Turning off the gas means losing the fumes and flames from your home, says Ms Edwards.
And gas “also contributes to the moisture content of your home…and of course there’s the impact of climate change. It’s a fossil fuel.”
Free online resources like MakeTheSwitch.org.au offer advice on why and where to start, but one of the main things to consider before switching, says Ms Edwards, is to have a plan.
“You may not be able to afford [transition to electricity] all at once and… you don’t want to replace devices that are still working, but [they] are going to die at some point and you want to have a plan in place to go all-electric. »
“Once you get rid of all that stuff, you no longer pay the gas hook-up charge, which is $350 a year here in Canberra.”
Costs vary across the country, but savings can be made. For example, for a Victorian couple, waiving the connection fee meant a saving of $1.50 per day.
Across Australia, the cost of wholesale energy is skyrocketing and electricity prices are on the rise.
Natural gas prices are also high, but a transition from gas will always result in lower energy bills, Ms. Edwards said.
For example, reverse-cycle air conditioning for heating is “much, much more efficient than gas [heating] — five to ten times more effective,” she says.
In addition, the gas “cannot be used to cool your home” and “cannot be compensated by photovoltaic/solar panels”.
She says it’s important to consider individual states and territories because there are such varied climates across the country.
Ms Edwards hopes the “significantly cheaper” costs of going all-electric will be affordable to everyone, especially low-income people and vulnerable households, arguing that those households should receive government support to make the switch.
“There is no doubt that the initial cost of change will be tricky for many, and this is where the government needs to help low-income households.
“We can’t leave [low-income earners] behind,” she said.
Start with the biggest gas guzzler
“The biggest gas consumer in your home is your heating system,” says Edwards.
For those who use centralized ducted gas heating, it encourages improving the energy efficiency of the home to reduce reliance on it.
“So insulation and draft sealing – draft sealing which I can’t stress enough – once you’ve done those things you’ll find that in a typical Canberra house you you don’t need a centralized heating system,” she says.
“A few separate systems, these reverse cycle heat pump air conditioners, should be able to do the job.”
The next important element is the gas hot water system.
“It’s going to die one day,” Ms Edwards says, and when it does, “don’t rush to your local gas supplier and plumber and replace it with another gas system.”
“Take the opportunity to switch to a heat pump hot water system.
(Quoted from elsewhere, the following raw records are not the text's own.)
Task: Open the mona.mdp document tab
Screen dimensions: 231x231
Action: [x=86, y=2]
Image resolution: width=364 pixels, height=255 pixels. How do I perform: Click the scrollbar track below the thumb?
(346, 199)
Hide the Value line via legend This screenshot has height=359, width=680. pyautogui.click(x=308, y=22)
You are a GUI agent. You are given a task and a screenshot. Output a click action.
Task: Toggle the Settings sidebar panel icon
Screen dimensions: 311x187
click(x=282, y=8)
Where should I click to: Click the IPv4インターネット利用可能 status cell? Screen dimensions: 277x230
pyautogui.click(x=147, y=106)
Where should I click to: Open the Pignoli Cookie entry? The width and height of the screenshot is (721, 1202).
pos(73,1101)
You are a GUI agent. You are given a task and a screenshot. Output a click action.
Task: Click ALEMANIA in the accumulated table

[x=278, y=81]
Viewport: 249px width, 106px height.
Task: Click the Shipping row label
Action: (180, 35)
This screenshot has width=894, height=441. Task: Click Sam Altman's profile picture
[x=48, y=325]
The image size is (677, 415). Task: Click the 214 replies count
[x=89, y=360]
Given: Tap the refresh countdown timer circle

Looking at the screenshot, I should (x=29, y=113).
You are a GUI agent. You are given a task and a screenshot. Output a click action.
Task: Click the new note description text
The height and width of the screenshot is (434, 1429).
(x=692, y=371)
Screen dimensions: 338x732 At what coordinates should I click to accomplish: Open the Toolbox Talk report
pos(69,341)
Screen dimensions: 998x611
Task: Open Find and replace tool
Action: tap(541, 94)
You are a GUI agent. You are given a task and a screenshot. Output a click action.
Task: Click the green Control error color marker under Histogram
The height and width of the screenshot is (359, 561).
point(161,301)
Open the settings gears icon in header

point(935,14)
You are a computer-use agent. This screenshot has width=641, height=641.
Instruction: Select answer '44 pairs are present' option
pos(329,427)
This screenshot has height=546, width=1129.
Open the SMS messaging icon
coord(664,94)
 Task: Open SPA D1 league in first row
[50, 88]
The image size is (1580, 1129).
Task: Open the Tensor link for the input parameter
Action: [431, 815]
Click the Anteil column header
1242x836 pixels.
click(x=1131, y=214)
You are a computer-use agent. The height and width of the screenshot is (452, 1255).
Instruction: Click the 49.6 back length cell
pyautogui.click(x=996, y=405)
It’s super efficient.
Cooking without (without) gas
Online calculators can help determine the payback period when switching to induction cooktops, which Edwards recommends for their energy efficiency.
Woks have been a sticking point for some when it comes to cooktops, but Ms Edwards says there are manufacturers now producing induction cooktops with a curved gap, and others making flat-bottomed woks.
“There’s really no excuse now, and many restaurants are also switching to induction cooking, because it’s so much more comfortable in a kitchen, without the flames and all that extra heat and fumes.”
She recommends renters “have a conversation with your landlords — not all landlords are bad.”
“Direct them to resources, like MakeTheSwitch, and ask them to think about how improving their rental property will actually improve the comfort of their residence and improve the durability and lifespan of their property. Some owners will join you,” she says.
“If they don’t, then draft sealing really is the best thermal value.”
She suggests using a wood filler to seal between architraves or the wall around windows in living areas.
“Even if you don’t own the property, it’s a small investment that will pay off in terms of comfort and lower bills,” she says.
Finally, for homeowners and renters, she says there is a cheap workaround instead of expensive double-glazed windows,
“A layer of bubble wrap – on those windows that don’t have a great view and don’t let your winter sun in – can make [a normal window] works like a double-glazed window.”
Ms Edwards says she challenges people “to think about alternatives”.
“There are big wins to be won with really simple measures.”